The problem
Go over the data and copy out each line with "World" in it.

Records from a data collection:
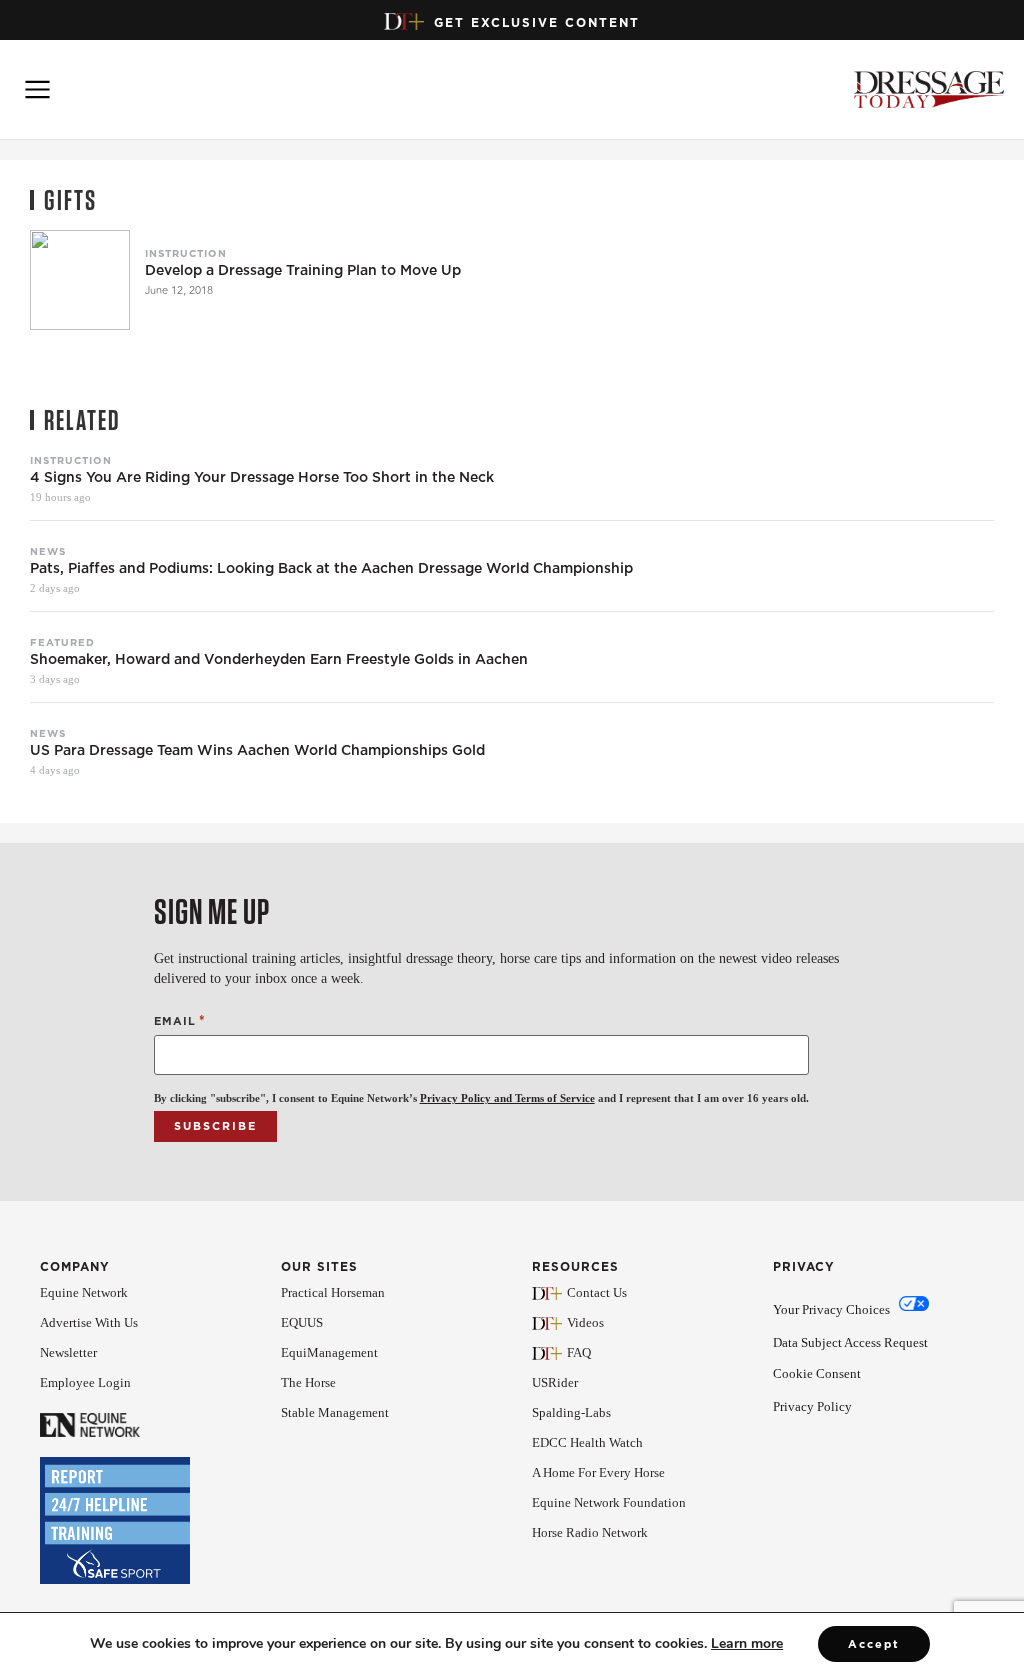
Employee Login (85, 1382)
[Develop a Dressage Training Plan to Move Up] (80, 280)
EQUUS (302, 1322)
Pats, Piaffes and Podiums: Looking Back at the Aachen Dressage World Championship (331, 568)
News (48, 551)
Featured (62, 642)
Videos (585, 1322)
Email (180, 1020)
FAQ (579, 1352)
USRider (555, 1382)
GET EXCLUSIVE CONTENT (537, 22)
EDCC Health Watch (587, 1442)
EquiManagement (329, 1352)
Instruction (186, 253)
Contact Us (597, 1292)
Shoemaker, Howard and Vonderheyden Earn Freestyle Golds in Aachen (279, 659)
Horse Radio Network (590, 1532)
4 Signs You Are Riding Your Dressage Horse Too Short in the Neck (262, 477)
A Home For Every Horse (598, 1472)
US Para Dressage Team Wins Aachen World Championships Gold (257, 750)
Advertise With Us (89, 1322)
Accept (874, 1644)
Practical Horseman (333, 1292)
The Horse (308, 1382)
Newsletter (68, 1352)
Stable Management (335, 1412)
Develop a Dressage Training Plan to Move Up (303, 270)
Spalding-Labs (571, 1412)
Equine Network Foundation (609, 1502)
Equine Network (84, 1292)
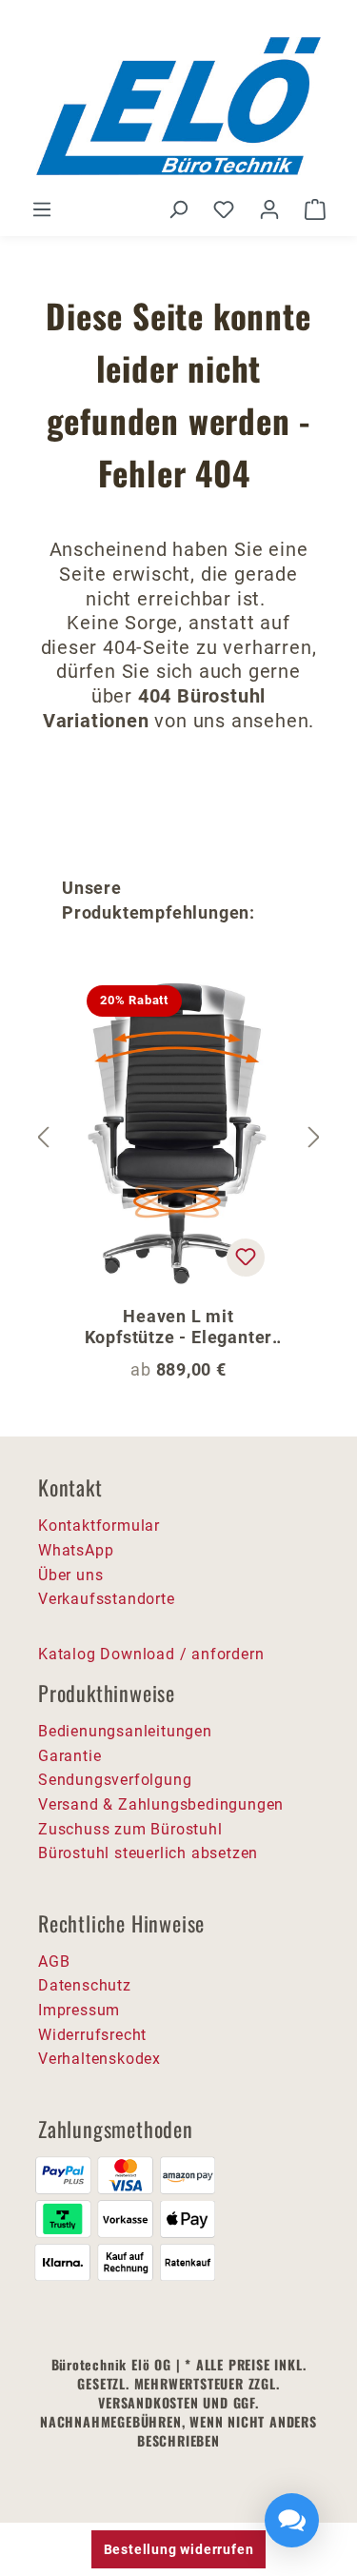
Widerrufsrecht (92, 2035)
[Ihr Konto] (269, 209)
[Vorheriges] (43, 1137)
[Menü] (42, 209)
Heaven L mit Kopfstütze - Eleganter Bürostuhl (179, 1327)
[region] (178, 1137)
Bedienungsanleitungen (125, 1731)
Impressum (79, 2010)
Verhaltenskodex (99, 2059)
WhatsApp (75, 1550)
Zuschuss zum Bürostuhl (130, 1829)
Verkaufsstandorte (106, 1599)
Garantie (69, 1756)
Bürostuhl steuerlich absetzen (148, 1853)
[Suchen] (178, 209)
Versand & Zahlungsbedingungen (161, 1804)
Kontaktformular (99, 1525)
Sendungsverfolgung (114, 1780)
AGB (53, 1961)
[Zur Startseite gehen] (178, 106)
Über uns (70, 1575)
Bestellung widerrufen (179, 2549)
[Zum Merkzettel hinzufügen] (246, 1257)
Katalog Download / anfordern (151, 1654)
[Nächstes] (314, 1137)
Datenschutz (84, 1985)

Task answer
Pats, Piaffes and Podiums: Looking Back at the Aachen Dressage World Championship (331, 568)
US Para Dressage Team Wins Aachen World Championships Gold (257, 750)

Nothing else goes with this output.